A Monte Carlo simulation of the whole detector system exists. Goal of the investigation is to improve the agreement of simulated Monte Carlo and data events, i.e. to change the electric field within the TPC in the simulation in order to better match the spatial distributions of these events. To do so, two approaches were carried out.
On one hand, the FEM model of the electric field was improved to also consider effects on the edges of the detector. On the other hand, data taken with the detector were used to gain information about the shape of the field within the detector. In the following, the focus is on the latter approach since it affords a large amount of computational resources which where provided by the LiMa cluster of the RRZE.

Methods and codes

Shape of an exemplary artificial electric field generated using the analytic field function.

An analytic function describing the shape of the electric field within the EXO-200 detector is defined. It depends on 20 parameters and is able to directly yield the path an electron at an arbitrary position within the TPC is traveling along. The parameter space is further reduced by setting 17 of them to constant values. The remaining three parameters have a strong influence on the final shape of the field lines and are object of optimization. For a given set of parameters, the simulation of the whole detector is carried out, generating 20 million events and yielding their reconstructed positions in the end.
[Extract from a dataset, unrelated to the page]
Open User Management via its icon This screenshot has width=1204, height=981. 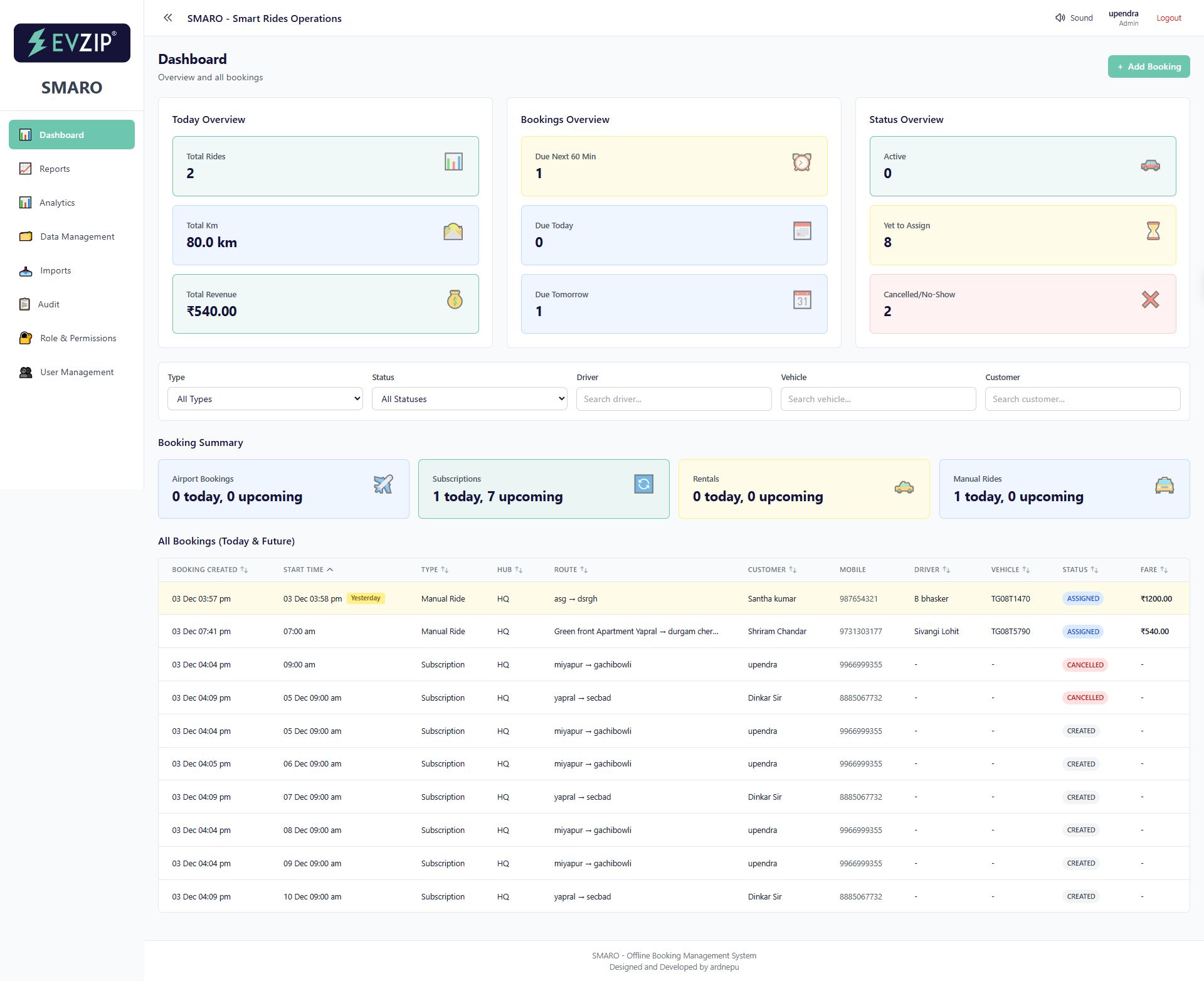coord(24,372)
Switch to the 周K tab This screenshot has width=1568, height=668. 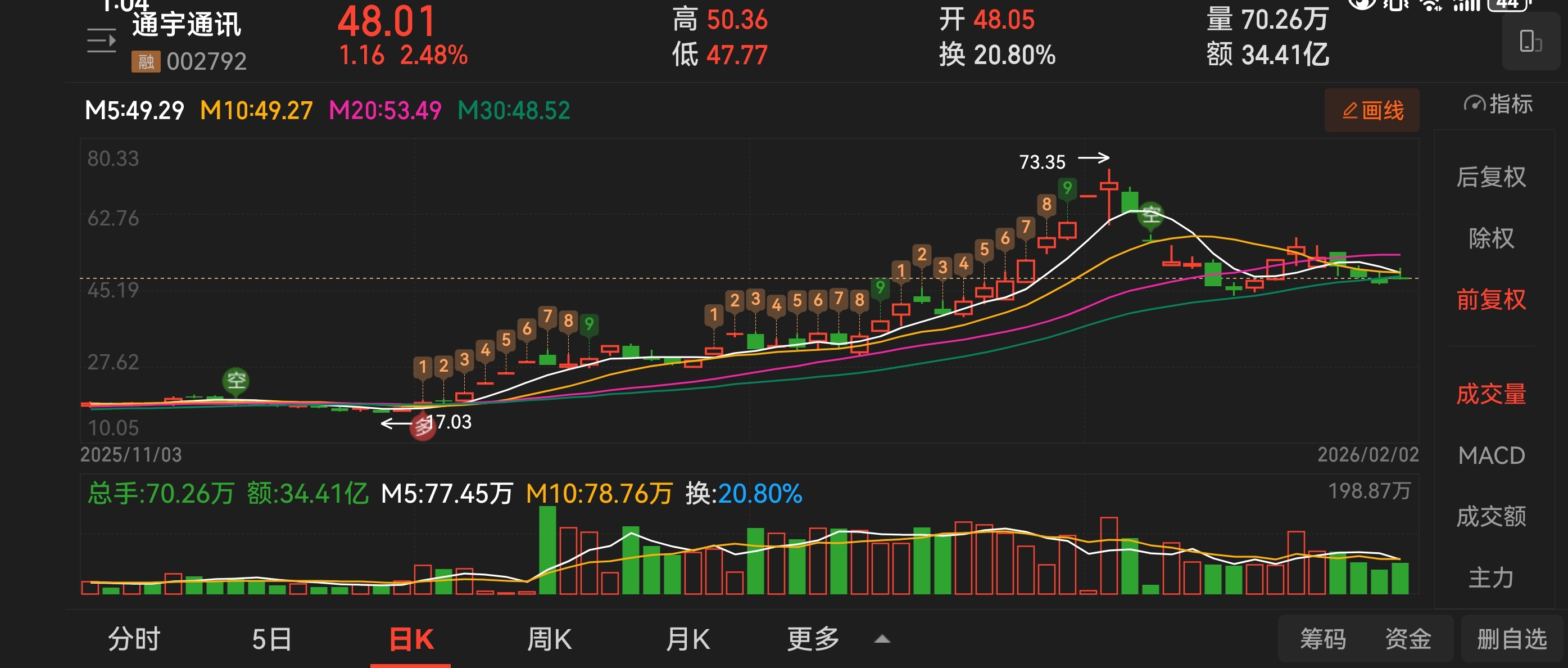(549, 639)
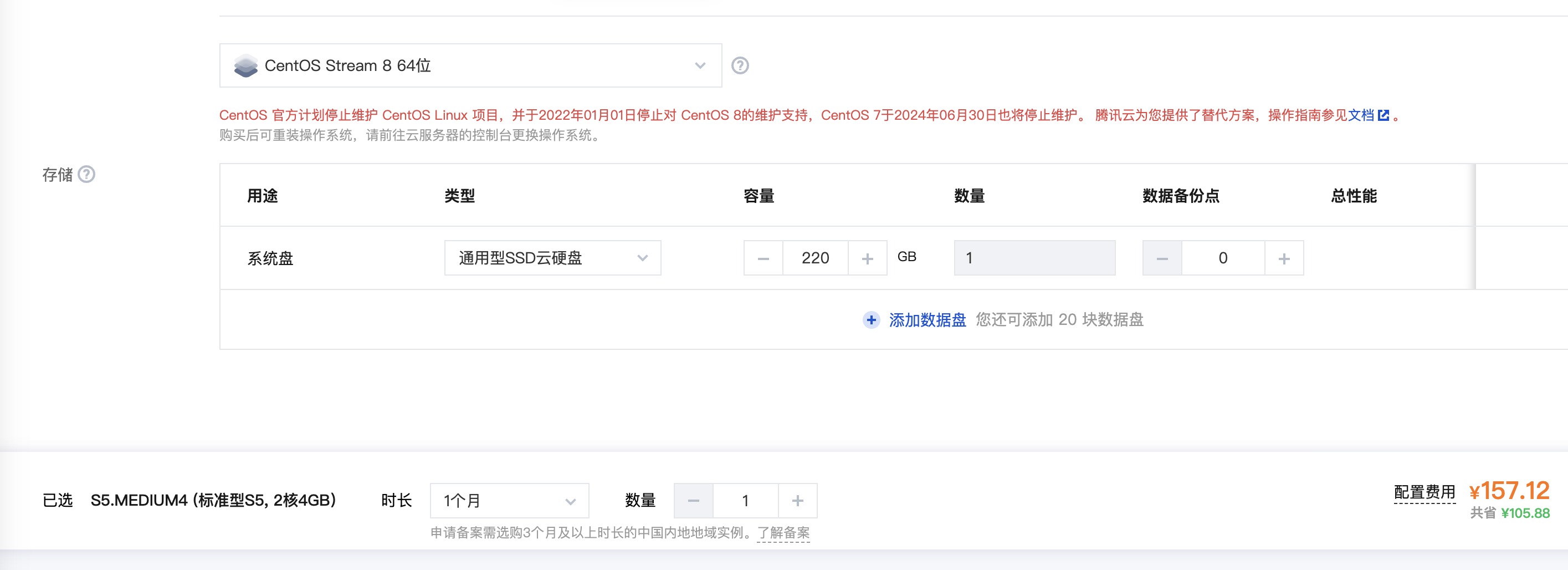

A comparison of the spatial distribution of them as well as of data events is made in order to evaluate how well the function of the electric field matches with the field present in the detector. Since the parameter space is nonlinear, the Nelder-Mead method (also known as downhill simplex method) was chosen for the optimization. A custom implementation in Python is used to provide a flexible code tailored to the needs of the problem.


Due to the complexity of the parameter space, multiple local optima were found. All yielded parameter sets show a large improvement between MC and data. In the end, this does not reveal the true shape of the electric field within the EXO-200 TPC but does provide details about it. The developed method therefore lays the foundations to successively reveal the electric field by performing optimizations on various sets of data.

Researcher’s Bio and Affiliation

Sebastian Schmidt received his bachelor’s and master’s degree in physics at the Erlangen Centre for Astroparticle Physics (ECAP) and is currently working on his PhD at the chair of Prof. Dr. Anton.